While it may seem a contradiction in terms, digital automation tools may make possible a new level of personalization in medical care.
Over the past several years, there has been a growing movement toward customizing medical care for the individual. This is not just a "feel good" social movement; it is a scientific realization that individualized care can be more effective than care designed for the masses.
From N=many to N=1
Before I explain about the automation, let me share a little history. The research of disease processes has, in the past, focused on studying large populations of people with common symptoms in an effort to find common denominators that could explain the underlying disease process. For example, 19th-century physician John Snow studied a population of cholera epidemic victims and discovered that contaminated drinking water was the source of contagion. Similarly the "gold standard" in medical research has been the "randomized clinical trial." In this study, a large number of patients are split into two equal groups, each of which receives a different therapy. The group that has the best overall outcome or response defines which therapy then becomes accepted.
This N=many approach (where N represents the size of the population in the study) has worked well, but it has its limitations. Human physiology is complex, with an enormous number of variations which can affect the disease process and response to treatment in an individual. Not all members of a group of patients with a given disease are alike.
And, too, a patient's environment -- including social network, education, personality and access to money and other resources -- can affect his or her ability to follow through with recommended treatments.
As our knowledge of human physiology has grown, we've realized that we need an approach that accounts for these variations and designs treatments at the individual level. An N=1 approach, if you will.
After 23 years of searching, N=1 finds a cure
Eric Dishman of Intel is the perfect example of how the variation in human physiology can confound medical science. Dishman was diagnosed in college with what was thought to be a rare form of kidney cancer. Over the next 23 years he received a wide variety of treatments that had proved effective in treating kidney cancer (an N=many approach). While the treatments kept him alive, they were devastating to his system and didn't cure his cancer.
But Dishman got lucky. As part of his job as Intel's general manager for health and life sciences, he visited a number of enterprises involved in next generation genome sequencing. On one of those visits, on a whim, he had his entire genome sequenced and sent the results to his physicians. The genomic data revealed that the cancer in his kidneys was genetically much closer to a type of cancer commonly found in the pancreas. His treatment was changed to address the specific mutations of his cancer cells (an N=1 approach) and, 18 months later, he was free of cancer and healthy again.

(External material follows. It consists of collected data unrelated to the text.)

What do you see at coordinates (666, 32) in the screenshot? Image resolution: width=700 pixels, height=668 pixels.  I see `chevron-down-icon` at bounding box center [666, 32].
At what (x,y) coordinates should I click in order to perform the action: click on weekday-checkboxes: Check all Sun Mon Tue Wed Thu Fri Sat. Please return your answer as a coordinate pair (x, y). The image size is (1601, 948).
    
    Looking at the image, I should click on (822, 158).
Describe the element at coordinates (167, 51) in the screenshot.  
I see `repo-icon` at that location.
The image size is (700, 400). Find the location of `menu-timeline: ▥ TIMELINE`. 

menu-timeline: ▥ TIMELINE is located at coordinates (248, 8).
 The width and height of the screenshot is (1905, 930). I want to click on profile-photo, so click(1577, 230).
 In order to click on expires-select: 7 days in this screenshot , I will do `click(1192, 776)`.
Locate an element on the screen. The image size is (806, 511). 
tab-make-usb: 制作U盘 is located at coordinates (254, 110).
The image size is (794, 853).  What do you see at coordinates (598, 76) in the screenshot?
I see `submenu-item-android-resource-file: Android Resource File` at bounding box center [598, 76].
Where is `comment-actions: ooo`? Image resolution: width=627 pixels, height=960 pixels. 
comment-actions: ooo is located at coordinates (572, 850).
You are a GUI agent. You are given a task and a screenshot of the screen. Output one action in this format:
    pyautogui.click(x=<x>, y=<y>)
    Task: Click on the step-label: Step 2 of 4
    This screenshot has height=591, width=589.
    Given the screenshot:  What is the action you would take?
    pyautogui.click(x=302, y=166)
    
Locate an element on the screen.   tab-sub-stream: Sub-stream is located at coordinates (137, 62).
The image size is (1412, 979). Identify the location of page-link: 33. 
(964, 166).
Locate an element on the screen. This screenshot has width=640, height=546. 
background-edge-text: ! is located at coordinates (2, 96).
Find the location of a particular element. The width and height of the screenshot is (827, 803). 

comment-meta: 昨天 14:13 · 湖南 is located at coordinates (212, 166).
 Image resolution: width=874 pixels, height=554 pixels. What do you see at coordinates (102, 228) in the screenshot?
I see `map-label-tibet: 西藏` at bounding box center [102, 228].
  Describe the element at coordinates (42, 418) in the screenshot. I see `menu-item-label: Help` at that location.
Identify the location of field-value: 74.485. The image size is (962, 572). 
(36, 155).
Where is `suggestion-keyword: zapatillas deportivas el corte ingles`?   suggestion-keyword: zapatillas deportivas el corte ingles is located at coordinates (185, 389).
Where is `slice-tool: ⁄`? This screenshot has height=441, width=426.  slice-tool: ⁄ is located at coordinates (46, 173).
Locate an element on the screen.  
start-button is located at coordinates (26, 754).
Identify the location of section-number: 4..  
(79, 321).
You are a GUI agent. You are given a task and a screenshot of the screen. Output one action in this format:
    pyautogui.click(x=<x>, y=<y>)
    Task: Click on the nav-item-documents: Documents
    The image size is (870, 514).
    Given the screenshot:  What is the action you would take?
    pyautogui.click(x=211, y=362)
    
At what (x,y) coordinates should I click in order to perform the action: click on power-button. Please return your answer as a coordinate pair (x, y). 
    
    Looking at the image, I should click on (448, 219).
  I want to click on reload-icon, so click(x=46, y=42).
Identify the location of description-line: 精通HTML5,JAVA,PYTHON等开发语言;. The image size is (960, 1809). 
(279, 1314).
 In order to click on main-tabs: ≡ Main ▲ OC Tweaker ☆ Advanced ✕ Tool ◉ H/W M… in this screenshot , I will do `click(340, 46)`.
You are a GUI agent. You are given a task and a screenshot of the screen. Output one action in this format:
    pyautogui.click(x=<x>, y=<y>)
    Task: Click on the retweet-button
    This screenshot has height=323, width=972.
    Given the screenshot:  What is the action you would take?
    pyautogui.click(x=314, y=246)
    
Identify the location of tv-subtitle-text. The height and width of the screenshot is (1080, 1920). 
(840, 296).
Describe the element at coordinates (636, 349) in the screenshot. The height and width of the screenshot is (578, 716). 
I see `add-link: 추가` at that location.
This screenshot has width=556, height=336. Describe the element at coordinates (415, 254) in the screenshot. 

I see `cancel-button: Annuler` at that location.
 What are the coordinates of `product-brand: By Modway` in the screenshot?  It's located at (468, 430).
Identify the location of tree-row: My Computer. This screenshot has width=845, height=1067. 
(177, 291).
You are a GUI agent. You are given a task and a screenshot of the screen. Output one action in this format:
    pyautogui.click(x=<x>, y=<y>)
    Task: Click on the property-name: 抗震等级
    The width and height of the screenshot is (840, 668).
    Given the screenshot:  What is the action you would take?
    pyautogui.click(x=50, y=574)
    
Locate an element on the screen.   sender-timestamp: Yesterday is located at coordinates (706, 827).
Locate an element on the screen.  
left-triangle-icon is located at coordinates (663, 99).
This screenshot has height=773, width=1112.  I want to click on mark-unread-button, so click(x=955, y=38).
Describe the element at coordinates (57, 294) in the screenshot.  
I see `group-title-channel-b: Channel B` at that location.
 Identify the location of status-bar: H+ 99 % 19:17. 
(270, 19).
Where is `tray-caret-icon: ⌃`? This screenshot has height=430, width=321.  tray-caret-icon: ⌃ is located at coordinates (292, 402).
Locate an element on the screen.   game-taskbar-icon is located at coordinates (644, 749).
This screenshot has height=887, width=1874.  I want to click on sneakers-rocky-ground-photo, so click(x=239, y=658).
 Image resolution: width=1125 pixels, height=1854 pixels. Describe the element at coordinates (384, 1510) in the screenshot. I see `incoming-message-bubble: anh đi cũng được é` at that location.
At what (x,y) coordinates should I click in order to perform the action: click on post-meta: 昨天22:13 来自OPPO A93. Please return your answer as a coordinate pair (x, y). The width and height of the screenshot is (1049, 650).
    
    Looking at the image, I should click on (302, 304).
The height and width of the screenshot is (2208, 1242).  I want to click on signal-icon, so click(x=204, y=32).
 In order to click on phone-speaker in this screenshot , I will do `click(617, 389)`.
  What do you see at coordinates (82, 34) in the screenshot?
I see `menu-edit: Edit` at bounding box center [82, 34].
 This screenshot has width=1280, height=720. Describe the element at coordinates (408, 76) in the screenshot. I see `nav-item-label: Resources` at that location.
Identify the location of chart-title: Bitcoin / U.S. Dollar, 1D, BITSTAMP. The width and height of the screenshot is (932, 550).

Dishman, who has been an innovator in the field of patient-centered care and an advocate of the personalized approach to medicine, turned out to be the poster-child for why this matters. At this week's HIMSS14 conference, he is speaking on "N=1: Customizing Care for My Life and My DNA." I am privileged to join him during that talk to share an update on an "N=1" childhood neuroblastoma project that uses high-performance computing to speed up the process of whole genome sequencing. The genomic data pinpoints the best treatment for each young patient based on the specific mutations in that child's tumor.
As the title of Dishman's presentation suggests, our genomic data are clearly important, but make up only one piece of the N=1 approach. Creating a treatment plan that takes into account other physiologic data (proteins for example) as well as individual differences in lifestyle, environment and resources matters just as much as genomics.
Automation makes individualization possible
That's where automation can help clinicians provide personalized care. On a very simple level, clinicians can use customized text messages, sent automatically on a pre-set schedule, to remind patients to take medications on time, check their blood pressure or do other important health-related tasks.
Often, a patient's ability to comply with a treatment plan can be bolstered by having the right information at the right time. For example an automated text message could say, "7 a.m. Time to take your blood pressure medicine and your statin. That's one of the round blue pills and one of the pink oval pills. Take those pills with a full glass of water."
For older patients with multiple medications, having a reminder offered at the moment it's needed, complete with personalized instructions, could mean the difference between health and hospitalization. Without automation, caregivers couldn't offer that level of specificity and support to patients.
In the area of health coaching, which turns out to be pretty effective in helping prevent chronic disease complications, automated feedback messages can be very useful, offering multiple opportunities to guide patients to appropriate diet and exercise choices, timed to arrive at the moment when the advice is most needed. They can also offer positive reinforcement, which can be a powerful motivator.
Better care, lowered costs, will earn support for N=1
While these may seem like simple tools, there is growing data that they can be very effective at keeping patients out of the hospital, saving money and improving the quality of life. And there are thousands of developers working on many more digital tools that will be customized to individual needs. Medicare and private health plans are starting to take note of the effectiveness of digital tools and have begun reimbursing for some of them.
As the N=1 approach proves its effectiveness in reducing costs by reducing hospitalizations and expensive complications, payers will not only support it, they will insist on it. And automated digital tools will quickly become ubiquitous in healthcare.